**Text passage**
>> START
# Fingerprints on M&P



## Bret (Dec 14, 2007)

I have fingerprints on my latest batch of m&p. What's the easiest way to get them off?


----------



## reallyrita (Dec 14, 2007)

*Fingerprints on MandP soap*

You know, Bret....I have been wondering about this myself.  I have made alot of MandP in the past few months, although now I am CP soaping.  I ran into this fingerprint problem early on and I would love to have an answer.  What I ended up doing was wearing latex or vinyl gloves for the unmolding and wrapping.  Basically, I never touched the unmolded soap with bare fingers...and even at that, I limited my handling of the product.  I have noticed that the fingerprints do not show up on the soap when it is no longer fresh out of the mold.  But then, I live in a very very dry climate so I do not have sticky or moisture problems with MandP to begin with.


----------



## dragonfly princess (Dec 14, 2007)

Has my son been visiting you guys and putting his fingers in your soap too?

Little turd!!!


----------



## Bret (Dec 14, 2007)

I didn't even think about gloves until I was done unmolding it  

No dragon, just my husband, who wanted to "help"!


----------



## dragonfly princess (Dec 14, 2007)

oh ok!!!  I am glad mine doesn't want to help!  I would have to help my foot in his butt!  He would mess up the delicate nature of the project!   Love him to death tho!!!


----------



## Tabitha (Dec 14, 2007)

Hey guys, I should make you pay me for this trade secret, but I won't.

Lightly mist the soap with rubbing alcohol. The fingerprints will disapear as the alcohol evaporates :wink: .


----------



## reallyrita (Dec 14, 2007)

*fingerprints on MandP soap*

Wow!  alcohol to the rescue once more!  Thanks, Tabithia!  I will be making another round or two of MandP for family Christmas gifts before the big day and this is good to know!!  My CP soaps (still curing out) are just for me.  I have a whole lot of practicing to do before I feel good about giving those away as gifts.


----------



## pepperi27 (Dec 14, 2007)

I just use gloves


----------



## dragonfly princess (Dec 15, 2007)

Well lemme just tell ya Tab, the finger prints in my soap usually sink in about 1/2" so I am thinkin that alcohol won't help me   Gotta love melt and pour and melt and melt and melt, then SMACK "keep your hands out of my darn soap little turd"   :twisted:


----------



## Tabitha (Dec 15, 2007)

Dang girl, why you starng arm-ing your soap :? ?


----------



## dragonfly princess (Dec 15, 2007)

Not me silly head!!  My son, he has ADD so he has to touch everything!!!  Well he doesn't know that you can touch something lightly.


----------



## Soapmaker Man (Dec 15, 2007)

Touch, I think he's poking holes in your soap, Dragon.    I thought about the alcohol too.  I use that on CP as well for this purpose and to buff the bars!

Paul.... :wink:


----------



## Tabitha (Dec 15, 2007)

Ah yess, my ADHD daughter will poke a hole in everyone of mine too! I get that!


----------



## dragonfly princess (Dec 15, 2007)

Does your daughter have to smell EVERYTHING????  geez that gets annoying!!!


----------



## Tabitha (Dec 15, 2007)

Smells everything & taste everything... EVERYTHING! She also has to see what happens if you scratch everything. It's probably a higher intelligence thing where they are acting as mini scientist & invetigating, but sheesh...


----------



## dragonfly princess (Dec 15, 2007)

I am there with ya!  Makes me crazy!!


----------
>> END
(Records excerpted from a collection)
>> START
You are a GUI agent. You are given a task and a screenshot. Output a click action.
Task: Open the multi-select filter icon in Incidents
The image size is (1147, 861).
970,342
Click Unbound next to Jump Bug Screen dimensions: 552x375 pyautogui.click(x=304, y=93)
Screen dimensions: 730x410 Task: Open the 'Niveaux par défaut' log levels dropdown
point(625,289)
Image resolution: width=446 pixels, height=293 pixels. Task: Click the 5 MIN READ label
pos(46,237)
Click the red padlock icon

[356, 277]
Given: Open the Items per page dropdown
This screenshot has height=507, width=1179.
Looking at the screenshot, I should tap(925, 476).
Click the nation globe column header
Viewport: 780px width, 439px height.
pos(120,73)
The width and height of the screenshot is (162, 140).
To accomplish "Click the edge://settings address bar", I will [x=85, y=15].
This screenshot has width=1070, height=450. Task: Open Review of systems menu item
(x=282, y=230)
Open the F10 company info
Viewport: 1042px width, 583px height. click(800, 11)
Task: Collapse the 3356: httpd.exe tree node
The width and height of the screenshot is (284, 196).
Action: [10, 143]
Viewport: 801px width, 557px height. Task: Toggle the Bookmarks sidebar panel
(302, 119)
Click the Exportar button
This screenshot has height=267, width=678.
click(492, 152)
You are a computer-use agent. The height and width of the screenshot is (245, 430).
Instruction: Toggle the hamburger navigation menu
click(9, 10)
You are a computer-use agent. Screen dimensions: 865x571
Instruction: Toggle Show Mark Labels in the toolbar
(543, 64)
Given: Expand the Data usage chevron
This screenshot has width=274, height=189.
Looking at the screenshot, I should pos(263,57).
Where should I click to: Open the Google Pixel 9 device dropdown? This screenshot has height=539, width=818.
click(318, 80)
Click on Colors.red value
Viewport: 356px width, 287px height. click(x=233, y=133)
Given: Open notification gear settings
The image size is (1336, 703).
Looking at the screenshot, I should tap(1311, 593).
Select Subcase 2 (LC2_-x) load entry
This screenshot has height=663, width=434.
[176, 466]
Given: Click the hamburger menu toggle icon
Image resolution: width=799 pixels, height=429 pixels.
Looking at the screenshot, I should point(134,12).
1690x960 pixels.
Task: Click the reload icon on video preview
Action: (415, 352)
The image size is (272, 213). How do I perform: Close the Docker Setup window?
>> END
**Task prompt**
Copy the passage of the soap-fingerprint thread from "Well lemme just" to "your soap :? ?", keeping every word and mark unchanged.

**Output**
Well lemme just tell ya Tab, the finger prints in my soap usually sink in about 1/2" so I am thinkin that alcohol won't help me   Gotta love melt and pour and melt and melt and melt, then SMACK "keep your hands out of my darn soap little turd"   :twisted:


----------



## Tabitha (Dec 15, 2007)

Dang girl, why you starng arm-ing your soap :? ?